Generally, if a person has five or more symptoms most of the day, nearly every day, for at least two weeks, they will be diagnosed with major depressive disorder. Mr. Willis, can you tell us more about symptoms of depression and how depression is diagnosed?
Sure thing, Dr. Jerman. Not everyone who has clinical depression experiences every symptom, but in order to be diagnosed, one of the symptoms must be depressed mood or loss of interest or pleasure in most activities that were previously enjoyed. Depressed mood may be described as feeling sad or empty.

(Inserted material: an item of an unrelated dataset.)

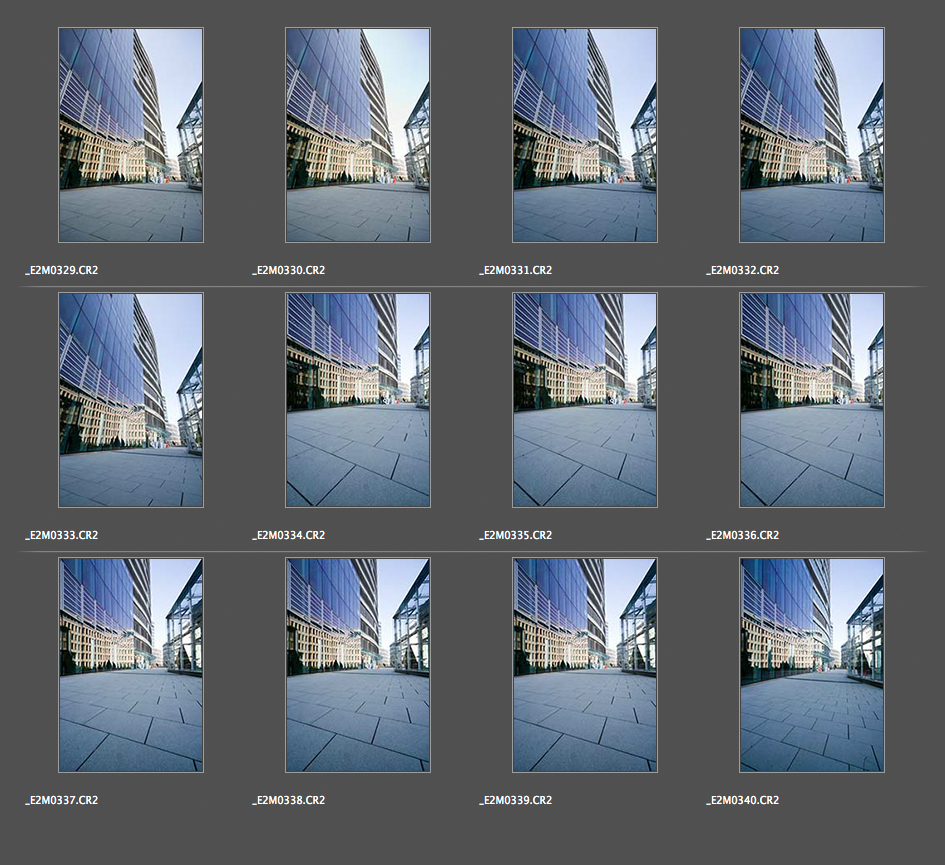This screenshot has height=865, width=945.
Task: Click the filename text _E2M0331.CR2
Action: [x=516, y=270]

Other common symptoms that may accompany a depressed mood or loss of interest include:
- Feelings of guilt, worthlessness, or helplessness
- Decreased energy or fatigue
- Moving or talking more slowly
- Feeling restless or having trouble sitting still
- Difficulty concentrating, remembering, or making decisions
- Difficulty sleeping, early-morning awakening, or oversleeping
- Appetite and/or weight changes, and
- Thoughts of death or suicide, or suicide attempts
While the severity, frequency, and duration of symptoms may vary, all symptoms tend to create significant distress or impairment in day-to-day functioning. Distress and functional impairment negatively affect relationships, work, and recreational activities.
It's important to keep in mind that it's common to experience one or more of these symptoms from time to time. Feeling sad after a breakup, for instance, is an expected reaction. When symptoms persist for more than two weeks, however, or if they have a significant effect on your ability to function, it's time to seek help.
If you are having thoughts of self-harm, you should seek help immediately. If you don't know where to turn for help, call 911 or go to the nearest emergency room.